Description of the task :: Turn the records starting with the line containing "Click the orange" and going on through the line containing "Select the arrow" into a Markdown table with the columns Row and Line. Give each line its own numbered row and leave out blank lines.

— Begin —

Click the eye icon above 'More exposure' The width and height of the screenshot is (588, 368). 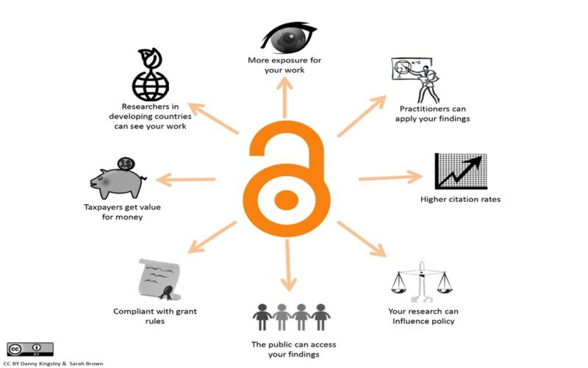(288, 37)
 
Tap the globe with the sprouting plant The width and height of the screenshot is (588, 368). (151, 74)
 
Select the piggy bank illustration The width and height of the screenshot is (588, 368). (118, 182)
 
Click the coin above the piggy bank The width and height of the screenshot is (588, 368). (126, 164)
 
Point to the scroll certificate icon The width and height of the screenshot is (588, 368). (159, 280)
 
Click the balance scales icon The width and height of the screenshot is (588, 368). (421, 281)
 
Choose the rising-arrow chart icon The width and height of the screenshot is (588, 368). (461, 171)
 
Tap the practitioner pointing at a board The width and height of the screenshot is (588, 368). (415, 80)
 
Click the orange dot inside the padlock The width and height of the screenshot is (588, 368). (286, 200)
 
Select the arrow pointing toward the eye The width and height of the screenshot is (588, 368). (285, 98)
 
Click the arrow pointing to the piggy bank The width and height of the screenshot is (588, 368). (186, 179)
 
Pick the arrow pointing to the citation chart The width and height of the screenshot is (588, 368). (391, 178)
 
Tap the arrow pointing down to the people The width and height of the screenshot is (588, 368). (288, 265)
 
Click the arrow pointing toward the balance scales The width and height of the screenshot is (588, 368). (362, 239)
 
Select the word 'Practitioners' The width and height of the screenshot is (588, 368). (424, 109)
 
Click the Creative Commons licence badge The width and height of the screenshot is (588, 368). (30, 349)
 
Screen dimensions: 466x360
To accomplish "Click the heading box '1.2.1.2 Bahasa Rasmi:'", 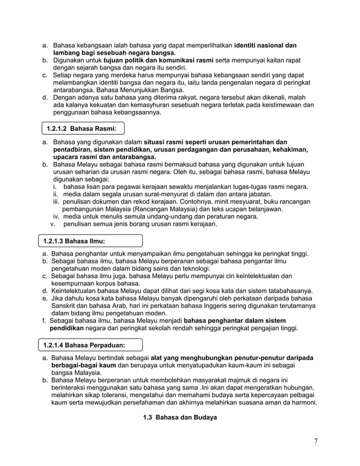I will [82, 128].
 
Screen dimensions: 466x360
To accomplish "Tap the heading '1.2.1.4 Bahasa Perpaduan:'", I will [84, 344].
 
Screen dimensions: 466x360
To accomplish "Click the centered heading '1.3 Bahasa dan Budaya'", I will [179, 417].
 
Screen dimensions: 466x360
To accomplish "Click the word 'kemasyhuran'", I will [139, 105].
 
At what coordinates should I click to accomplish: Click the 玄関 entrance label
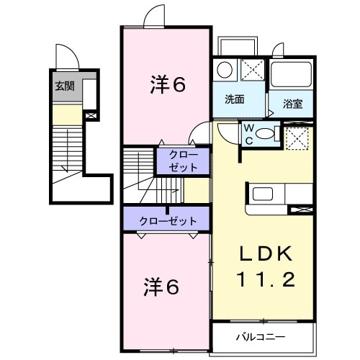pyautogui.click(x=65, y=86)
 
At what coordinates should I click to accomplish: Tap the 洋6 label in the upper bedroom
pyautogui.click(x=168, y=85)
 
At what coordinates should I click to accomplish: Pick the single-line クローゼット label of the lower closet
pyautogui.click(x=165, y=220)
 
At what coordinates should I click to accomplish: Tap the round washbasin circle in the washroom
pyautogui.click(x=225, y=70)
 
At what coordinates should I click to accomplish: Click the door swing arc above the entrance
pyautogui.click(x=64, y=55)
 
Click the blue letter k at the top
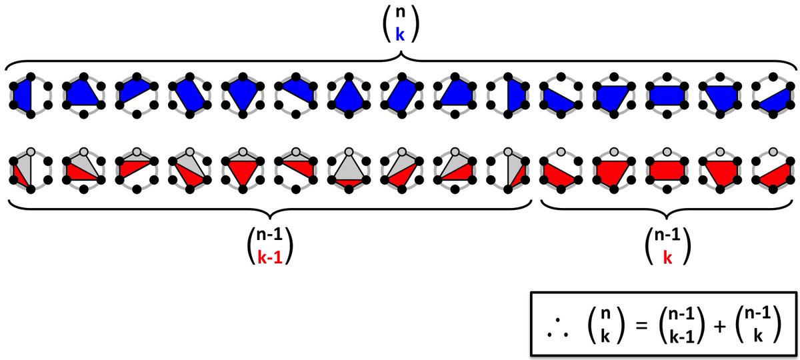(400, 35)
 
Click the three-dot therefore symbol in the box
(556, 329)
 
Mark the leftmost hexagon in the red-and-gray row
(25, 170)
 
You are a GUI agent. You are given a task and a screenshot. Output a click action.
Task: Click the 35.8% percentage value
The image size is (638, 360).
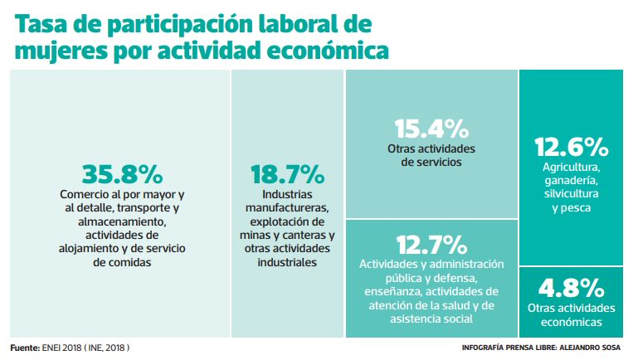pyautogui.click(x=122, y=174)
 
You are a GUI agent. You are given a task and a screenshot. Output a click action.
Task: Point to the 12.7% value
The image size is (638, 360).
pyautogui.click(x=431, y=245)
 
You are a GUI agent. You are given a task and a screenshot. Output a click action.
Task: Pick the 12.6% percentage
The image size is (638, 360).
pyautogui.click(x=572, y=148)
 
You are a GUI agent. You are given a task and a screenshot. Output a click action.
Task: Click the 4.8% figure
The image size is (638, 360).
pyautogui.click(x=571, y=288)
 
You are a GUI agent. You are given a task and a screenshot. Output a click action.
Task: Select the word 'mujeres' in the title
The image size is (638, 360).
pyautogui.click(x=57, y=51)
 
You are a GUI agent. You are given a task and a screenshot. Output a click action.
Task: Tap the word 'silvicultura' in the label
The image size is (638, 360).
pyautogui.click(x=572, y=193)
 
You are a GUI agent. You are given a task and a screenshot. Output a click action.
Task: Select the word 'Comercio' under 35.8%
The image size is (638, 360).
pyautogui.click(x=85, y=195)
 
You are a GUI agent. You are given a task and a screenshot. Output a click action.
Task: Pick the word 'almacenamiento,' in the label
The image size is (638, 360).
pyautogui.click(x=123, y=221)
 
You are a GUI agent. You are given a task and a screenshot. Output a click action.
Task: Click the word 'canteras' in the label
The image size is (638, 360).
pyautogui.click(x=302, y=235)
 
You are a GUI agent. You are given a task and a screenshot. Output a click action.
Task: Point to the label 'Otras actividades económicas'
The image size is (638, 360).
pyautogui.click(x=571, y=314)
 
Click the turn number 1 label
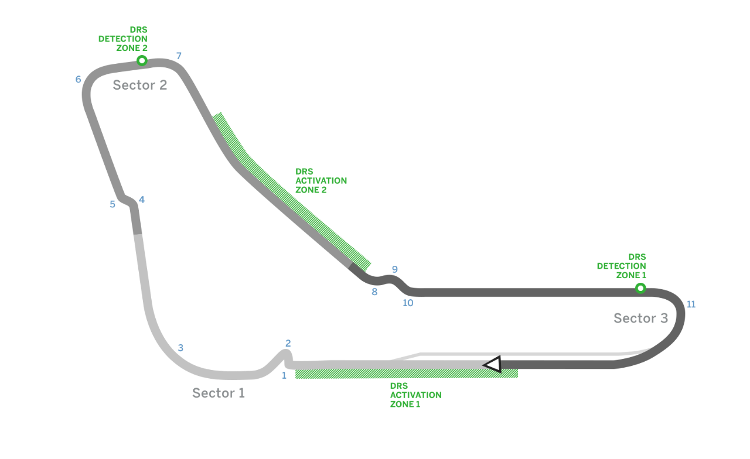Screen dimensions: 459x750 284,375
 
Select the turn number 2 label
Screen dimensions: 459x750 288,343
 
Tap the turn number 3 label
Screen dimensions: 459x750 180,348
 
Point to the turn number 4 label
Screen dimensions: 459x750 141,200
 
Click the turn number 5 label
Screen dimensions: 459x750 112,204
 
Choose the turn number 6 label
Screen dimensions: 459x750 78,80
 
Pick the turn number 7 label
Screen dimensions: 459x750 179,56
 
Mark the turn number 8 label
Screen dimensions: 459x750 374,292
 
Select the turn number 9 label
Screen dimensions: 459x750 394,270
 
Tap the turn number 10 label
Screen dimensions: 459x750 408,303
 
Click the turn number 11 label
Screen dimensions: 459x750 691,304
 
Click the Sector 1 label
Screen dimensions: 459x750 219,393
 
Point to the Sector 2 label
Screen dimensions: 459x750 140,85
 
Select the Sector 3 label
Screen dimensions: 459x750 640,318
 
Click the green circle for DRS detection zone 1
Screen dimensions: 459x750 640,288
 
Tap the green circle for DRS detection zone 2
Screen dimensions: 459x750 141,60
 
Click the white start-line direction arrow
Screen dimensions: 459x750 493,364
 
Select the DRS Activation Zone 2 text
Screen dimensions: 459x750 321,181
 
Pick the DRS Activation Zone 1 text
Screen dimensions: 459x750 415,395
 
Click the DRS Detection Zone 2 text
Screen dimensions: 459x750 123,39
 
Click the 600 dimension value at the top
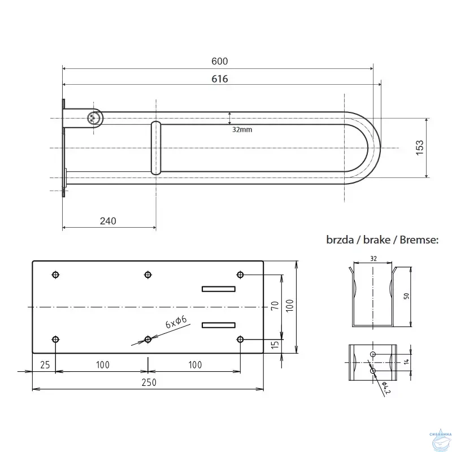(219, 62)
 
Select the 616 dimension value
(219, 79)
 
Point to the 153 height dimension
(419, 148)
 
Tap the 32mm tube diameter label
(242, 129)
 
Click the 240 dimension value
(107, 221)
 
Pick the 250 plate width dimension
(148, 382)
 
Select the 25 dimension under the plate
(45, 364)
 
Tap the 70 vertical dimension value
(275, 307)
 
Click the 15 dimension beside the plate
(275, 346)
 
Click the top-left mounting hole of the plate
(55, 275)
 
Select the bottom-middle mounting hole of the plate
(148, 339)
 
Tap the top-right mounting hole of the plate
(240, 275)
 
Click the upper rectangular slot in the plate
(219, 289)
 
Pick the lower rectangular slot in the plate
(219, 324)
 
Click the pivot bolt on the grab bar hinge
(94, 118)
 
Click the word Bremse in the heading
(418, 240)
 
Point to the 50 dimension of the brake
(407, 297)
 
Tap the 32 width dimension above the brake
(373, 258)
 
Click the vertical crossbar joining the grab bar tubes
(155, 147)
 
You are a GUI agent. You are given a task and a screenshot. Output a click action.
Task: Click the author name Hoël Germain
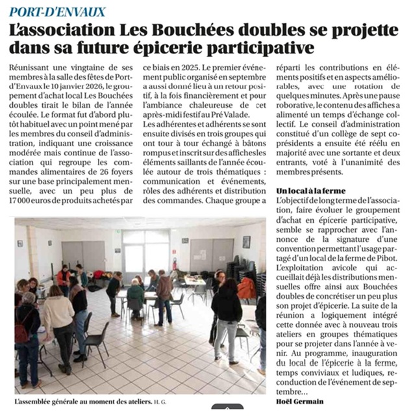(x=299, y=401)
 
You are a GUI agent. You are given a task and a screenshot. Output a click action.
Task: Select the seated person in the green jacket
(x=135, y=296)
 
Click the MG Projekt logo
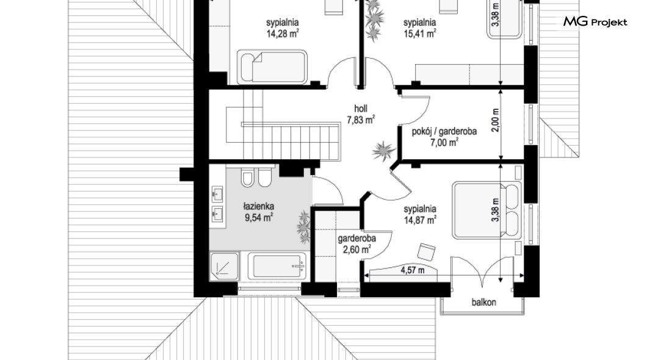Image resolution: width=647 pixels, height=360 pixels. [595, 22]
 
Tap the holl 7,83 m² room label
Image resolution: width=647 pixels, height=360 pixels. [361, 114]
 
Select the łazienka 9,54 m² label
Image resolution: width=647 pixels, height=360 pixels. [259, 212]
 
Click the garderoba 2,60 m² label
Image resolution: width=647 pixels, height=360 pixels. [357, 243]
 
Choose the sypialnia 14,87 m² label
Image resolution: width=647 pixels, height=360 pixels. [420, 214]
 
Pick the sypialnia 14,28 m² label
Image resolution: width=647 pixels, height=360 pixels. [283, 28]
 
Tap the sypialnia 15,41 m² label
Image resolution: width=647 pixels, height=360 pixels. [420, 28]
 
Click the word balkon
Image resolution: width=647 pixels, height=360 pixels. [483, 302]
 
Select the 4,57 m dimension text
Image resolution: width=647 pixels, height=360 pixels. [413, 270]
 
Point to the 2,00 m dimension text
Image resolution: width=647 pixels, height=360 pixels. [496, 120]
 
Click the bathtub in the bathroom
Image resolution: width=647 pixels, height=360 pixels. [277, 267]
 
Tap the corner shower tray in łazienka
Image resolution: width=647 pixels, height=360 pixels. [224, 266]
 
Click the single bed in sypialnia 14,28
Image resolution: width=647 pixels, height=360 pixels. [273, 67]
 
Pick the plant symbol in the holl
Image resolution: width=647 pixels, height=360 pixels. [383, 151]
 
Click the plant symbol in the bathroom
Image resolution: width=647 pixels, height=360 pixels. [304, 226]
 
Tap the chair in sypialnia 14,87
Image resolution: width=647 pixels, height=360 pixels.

— End —

Answer to this exercise ::
| Row | Line |
|---|---|
| 1 | Click the orange dot inside the padlock The width and height of the screenshot is (588, 368). (286, 200) |
| 2 | Select the arrow pointing toward the eye The width and height of the screenshot is (588, 368). (285, 98) |